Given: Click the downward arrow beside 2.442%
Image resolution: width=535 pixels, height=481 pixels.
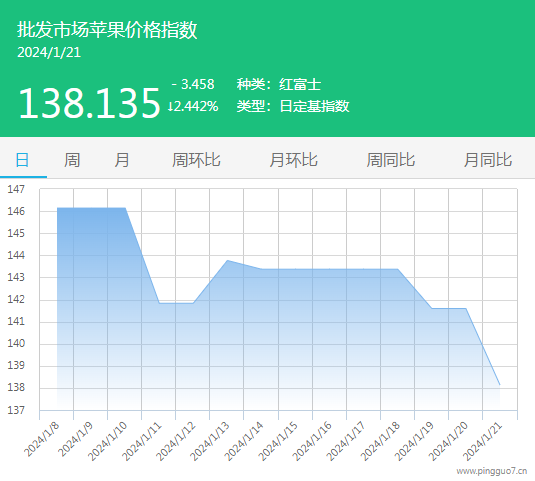Looking at the screenshot, I should (170, 106).
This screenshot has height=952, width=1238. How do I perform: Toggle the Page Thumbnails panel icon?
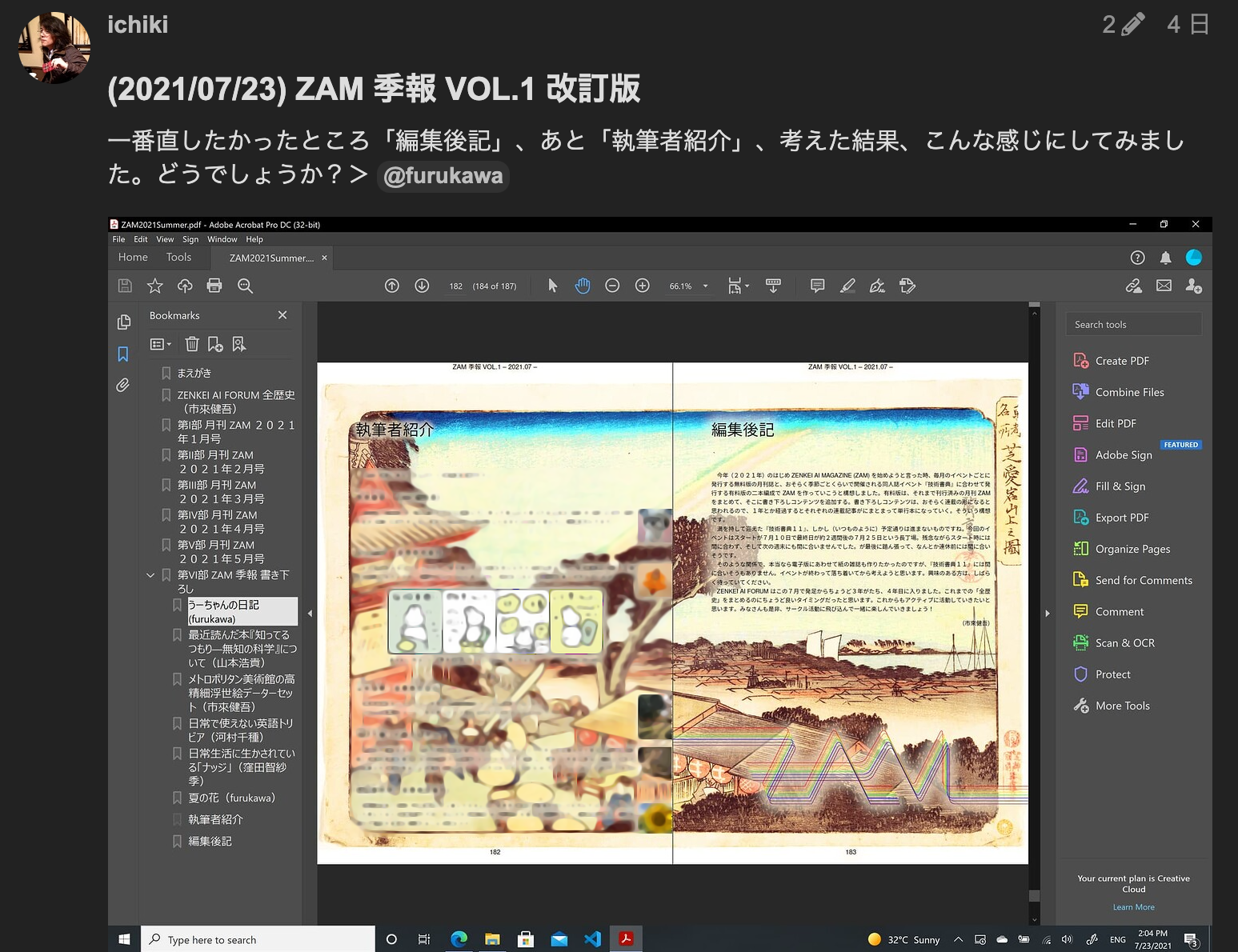[123, 322]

-------------------------

Set the pictures aside and repeat only the lines from the one containing "Image resolution: width=535" through the last line of the entries above, exactly as they stand.

> [Exercise solution]:
Image resolution: width=535 pixels, height=481 pixels.
Looking at the screenshot, I should (170, 106).
This screenshot has height=952, width=1238. How do I perform: Toggle the Page Thumbnails panel icon?
[123, 322]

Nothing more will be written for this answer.